Using the Apache Samza Runner

The Apache Samza Runner can be used to execute Beam pipelines using Apache Samza. The Samza Runner executes Beam pipeline in a Samza application and can run locally. The application can further be built into a .tgz file, and deployed to a YARN cluster or Samza standalone cluster with Zookeeper.

The Samza Runner and Samza are suitable for large scale, stateful streaming jobs, and provide:

The Beam Capability Matrix documents the currently supported capabilities of the Samza Runner.

Samza Runner prerequisites and setup

The Samza Runner is built on Samza version greater than 0.14.1.

Specify your dependency

You can specify your dependency on the Samza Runner by adding the following to your pom.xml:

<dependency>
  <groupId>org.apache.beam</groupId>
  <artifactId>beam-runners-samza</artifactId>
  <version>2.8.0</version>
  <scope>runtime</scope>
</dependency>

<!-- Samza dependencies -->
<dependency>
  <groupId>org.apache.samza</groupId>
  <artifactId>samza-api</artifactId>
  <version>${samza.version}</version>
</dependency>

<dependency>
  <groupId>org.apache.samza</groupId>
  <artifactId>samza-core_2.11</artifactId>
  <version>${samza.version}</version>
</dependency>

<dependency>
  <groupId>org.apache.samza</groupId>
  <artifactId>samza-kafka_2.11</artifactId>
  <version>${samza.version}</version>
  <scope>runtime</scope>
</dependency>

<dependency>
  <groupId>org.apache.samza</groupId>
  <artifactId>samza-kv_2.11</artifactId>
  <version>${samza.version}</version>
  <scope>runtime</scope>
</dependency>

<dependency>
  <groupId>org.apache.samza</groupId>
  <artifactId>samza-kv-rocksdb_2.11</artifactId>
  <version>${samza.version}</version>
  <scope>runtime</scope>
</dependency>
    

Executing a pipeline with Samza Runner

If you run your pipeline locally or deploy it to a standalone cluster with all the jars and resource files, no packaging is required. For example, the following command runs the WordCount example:

$ mvn exec:java -Dexec.mainClass=org.apache.beam.examples.WordCount \
    -Psamza-runner \
    -Dexec.args="--runner=SamzaRunner \
      --inputFile=/path/to/input \
      --output=/path/to/counts"

To deploy your pipeline to a YARN cluster, here is the instructions of deploying a sample Samza job. First you need to package your application jars and resource files into a .tgz archive file, and make it available to download for Yarn containers. In your config, you need to specify the URI of this TGZ file location:

yarn.package.path=${your_job_tgz_URI}

job.name=${your_job_name}
job.factory.class=org.apache.samza.job.yarn.YarnJobFactory
job.coordinator.system=${job_coordinator_system}
job.default.system=${job_default_system}

For more details on the configuration, see Samza Configuration Reference.
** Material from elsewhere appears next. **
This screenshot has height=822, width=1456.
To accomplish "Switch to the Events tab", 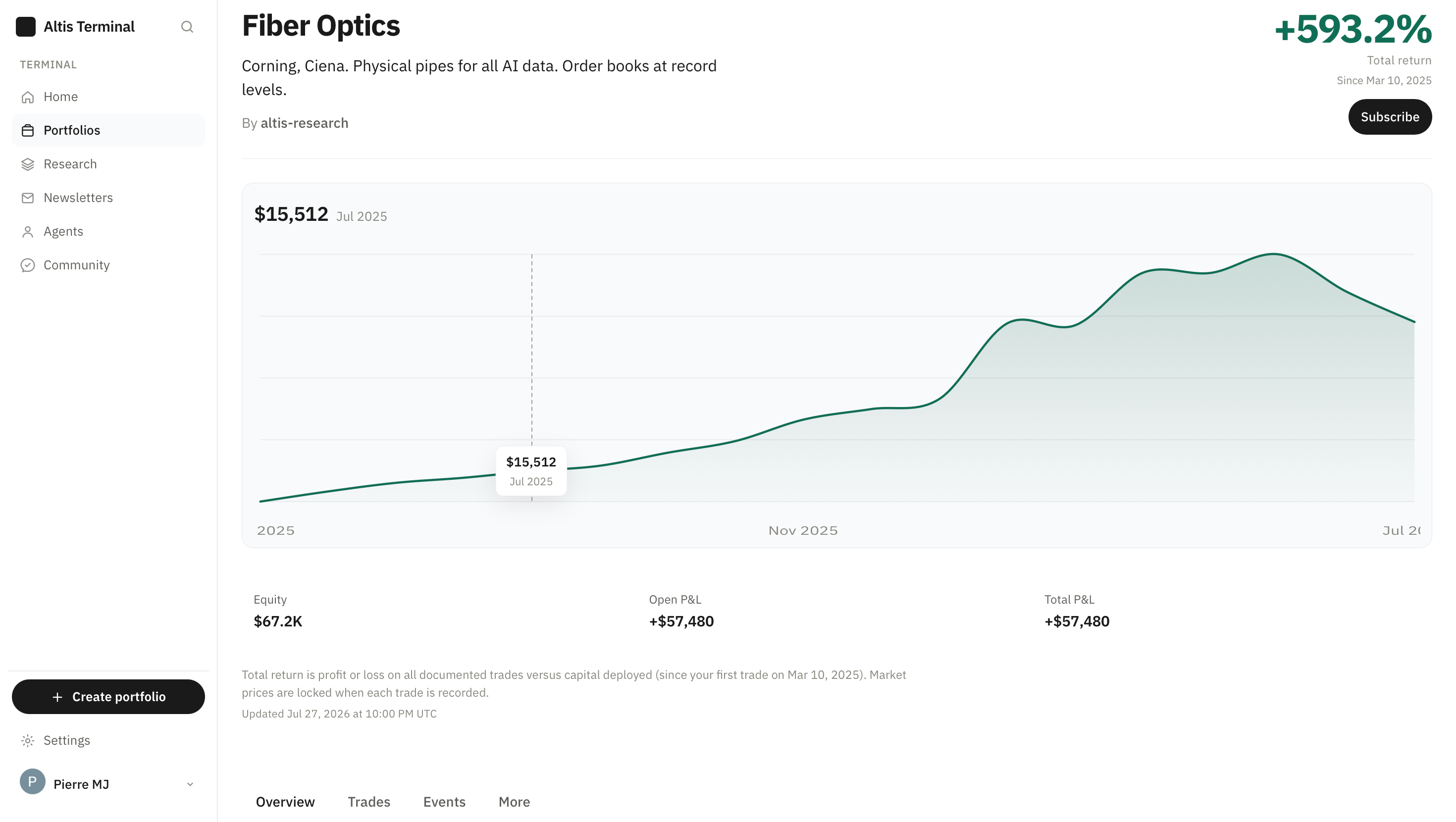I will click(x=444, y=802).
The config file will be passed in by setting the command line arg --configFilePath=/path/to/config.properties. With that, you can run your main class of Beam pipeline in a Yarn Resource Manager, and the Samza Runner will submit a Yarn job under the hood.
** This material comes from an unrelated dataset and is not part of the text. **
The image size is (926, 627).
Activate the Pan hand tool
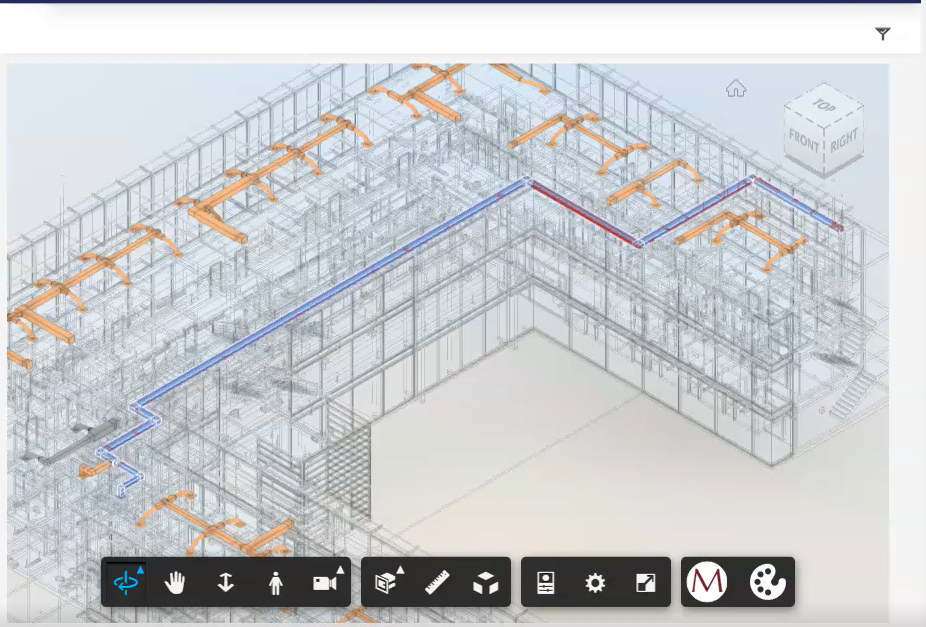pos(175,582)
Pipeline options for the Samza Runner

When executing your pipeline with the Samza Runner, you can use the following pipeline options.

Field Description Default Value
runner The pipeline runner to use. This option allows you to determine the pipeline runner at runtime. Set to SamzaRunner to run using Samza.
configFilePath The config for Samza using a properties file. empty, i.e. use local execution.
configOverride The config override to set programmatically. empty, i.e. use config file or local execution.
watermarkInterval The interval to check for watermarks in milliseconds. 1000
systemBufferSize The maximum number of messages to buffer for a given system. 5000
maxSourceParallelism The maximum parallelism allowed for any data source. 1
storeBatchGetSize The batch get size limit for the state store. 10000

Monitoring your job

You can monitor your pipeline job using metrics emitted from both Beam and Samza, e.g. Beam source metrics such as elements_read and backlog_elements, and Samza job metrics such as job-healthy and process-envelopes. A complete list of Samza metrics is in Samza Metrics Reference. You can view your job’s metrics via JMX in development, and send the metrics to graphing system such as Graphite. For more details, please see Samza Metrics.

For a running Samza YARN job, you can use YARN web UI to monitor the job status and check logs.